Liquid Chromatography Blog

Do you HILIC?

Are your analytes eluting close to the void volume of a reversed-phase (RP) column? Do you have problems retaining organic molecules under conventional reversed‑phase liquid chromatography (RPLC) conditions? Have you increased the initial percentage of water in the mobile phase or tried a different mobile phase (and pH) or changed to a polar-embedded RP column without success? What do you do? Have you tried HILIC?

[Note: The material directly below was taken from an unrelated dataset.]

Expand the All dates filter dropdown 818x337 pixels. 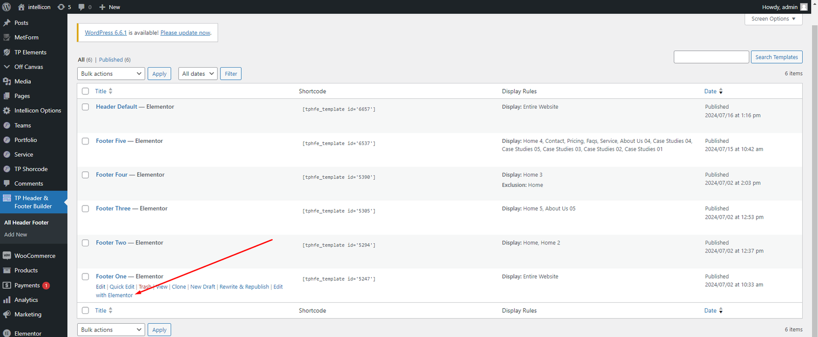[x=198, y=74]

Hydrophilic interaction liquid chromatography, referred to as HILIC, has been known for several years as a ‘non-robust’, ‘difficult’ separation technique with long equilibration times. This statement has often been announced by analysts originally experienced in RPLC. However, this is not true if you are careful about several key aspects.

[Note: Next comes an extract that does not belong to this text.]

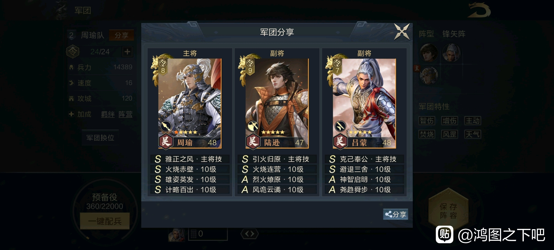
Task: Close the 军团分享 dialog
Action: [402, 31]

   We will give you several important hints via this tip series, thus providing you with the basis of developing ‘robust’ and ‘handy’ HILIC methods.

   Indeed HILIC is a very powerful new tool for the separation of polar compounds poorly retained under RPLC conditions with roots in the 1970s. It is also known as ‘reversed-RPLC’ because the mobile phase is a mixture of water/water-miscible organic solvent as with RPLC but solvent elution strengths are opposite. In gradient mode, HILIC starting conditions require a high percentage of organic solvent, typically 95%, and the elution is promoted by increasing the water content in the mobile phase up to 40%. The HILIC stationary phases are very polar materials such as silica or polar-bonded silica-based phases, whose main characteristic is to strongly adsorb water on their surface.

   Hydrophilic compounds are highly retained in HILIC due to a favoured solubilization into the adsorbed water layer, whereas hydrophobic compounds are eluted earlier.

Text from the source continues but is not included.